• **Selected text**:
..........

News & Politics
Explainer: Why Are ASUU and the FGN At Loggerheads Again?
Academic activities were grounded across several public universities nationwide on Monday as the Academic Staff Union of Universities (ASUU) began its two-week warning strike to press home its demands to the Federal Government of Nigeria (FGN). The move, announced on Sunday by ASUU’s National President, Professor Chris Piwuna, follows the collapse of yet another round […]
By
Naomi Ezenwa
5 hours ago
Academic activities were grounded across several public universities nationwide on Monday as the Academic Staff Union of Universities (ASUU) began its two-week warning strike to press home its demands to the Federal Government of Nigeria (FGN). The move, announced on Sunday by ASUU’s National President, Professor Chris Piwuna, follows the collapse of yet another round of talks with the FGN. ASUU says the strike goes beyond a demand for owed salaries and cites the government’s refusal to honour commitments dating back to the 2009 ASUU-FGN Agreement, which promised better funding, improved working conditions, and genuine university autonomy.
Minister of Education Tunji Alausa claims that the Tinubu administration is already “in the final phase” of resolving the dispute, pointing to ₦50 billion released for Earned Academic Allowances and ₦150 billion captured in the 2025 budget for “needs assessment.”
Yet, the same minister on Monday ordered the National Universities Commission and vice-chancellors to enforce a “no work, no pay” policy. He directed universities to conduct roll calls, identify lecturers participating in the strike, and withhold their salaries. Members of rival unions – the Congress of University Academics (CONUA) and the National Association of Medical and Dental Academics (NAMDA) – were exempted from the sanction, a move that appears contrived to divide academics and weaken ASUU’s influence.

..........

• **Source data**:
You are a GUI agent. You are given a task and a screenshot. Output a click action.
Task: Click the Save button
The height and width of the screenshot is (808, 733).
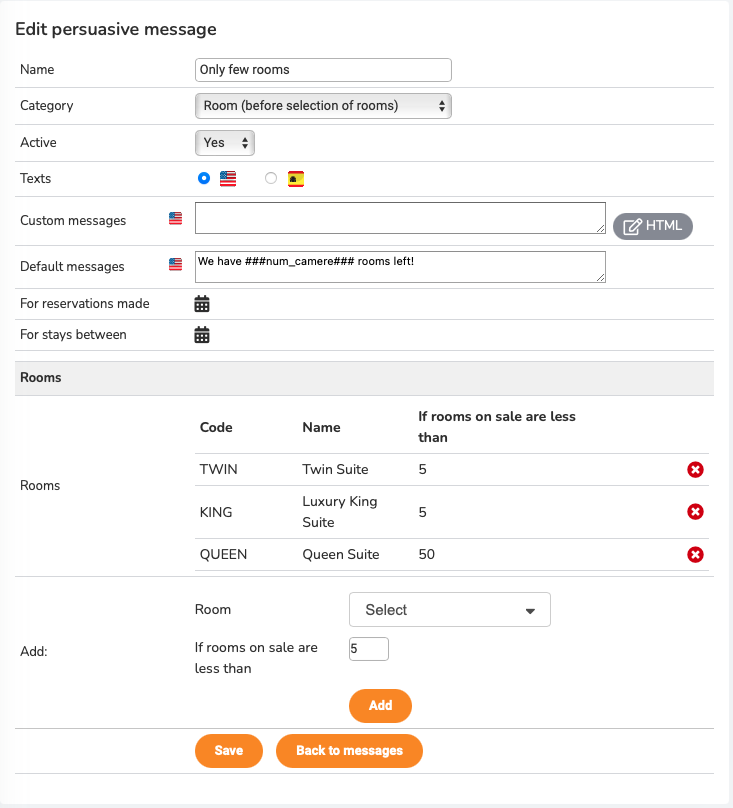229,751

..........

• **Instructions for the task**: Continue the explainer on the ASUU strike and its dispute with the Federal Government, starting after its last sentence.

• **Expected answer**:
The Contentious 2009 ASUU-FGN Agreement
At the heart of this recurring crisis lies the 2009 ASUU-FGN Agreement, a comprehensive framework meant to reverse decades of neglect in higher education. It established a distinct salary structure (CONUASS II), expanded research and housing allowances, extended retirement age for professors, and reaffirmed university autonomy. The deal also envisioned diversified funding to reduce reliance on federal allocations. However, ASUU argues that this agreement is yet to be fully implemented.
The Nigerian Working Class Refuses To Be Intimidated
ASUU National President, Piwuna brushed off the threat, stating firmly that ASUU “does not respond to intimidation,” adding that the union and its members see themselves as victims, “just like the students.” He accused the government of deploying old tactics instead of addressing the roots of the crisis: chronic underfunding and broken promises.
At Ahmadu Bello University, ASUU branch chairman Haruna Jibril echoed similar sentiments. “We’ve been through this before,” he said. “During the last strike, we went eight months without pay. Some of our members haven’t received salaries for over 30 months because of IPPIS issues. Even our current pay can’t cover basic needs.”
The Nigeria Labour Congress (NLC) has declared its full support for ASUU. NLC President Joe Ajaero criticised the government’s position as “an act of intimidation” that will do nothing to resolve the crisis. He warned that if the government fails to meet ASUU’s demands within the two-week window, labour would mobilise nationwide in solidarity. “The struggle of ASUU,” Ajaero said, “is the struggle of the Nigerian working class.”
In truth, this dispute is less about two weeks of lost lectures and more about decades of broken trust. The same fault lines have defined every ASUU strike since 1999: unfulfilled agreements, withheld salaries, and a government that treats education as an afterthought.
Each time the cycle repeats, students lose semesters, lecturers lose morale, and public universities lose credibility. As the NLC’s warning suggests, this standoff could escalate if the government fails to act decisively. And as always, it is ordinary students – waiting at home again – who bear the cost of a system perpetually at war with itself.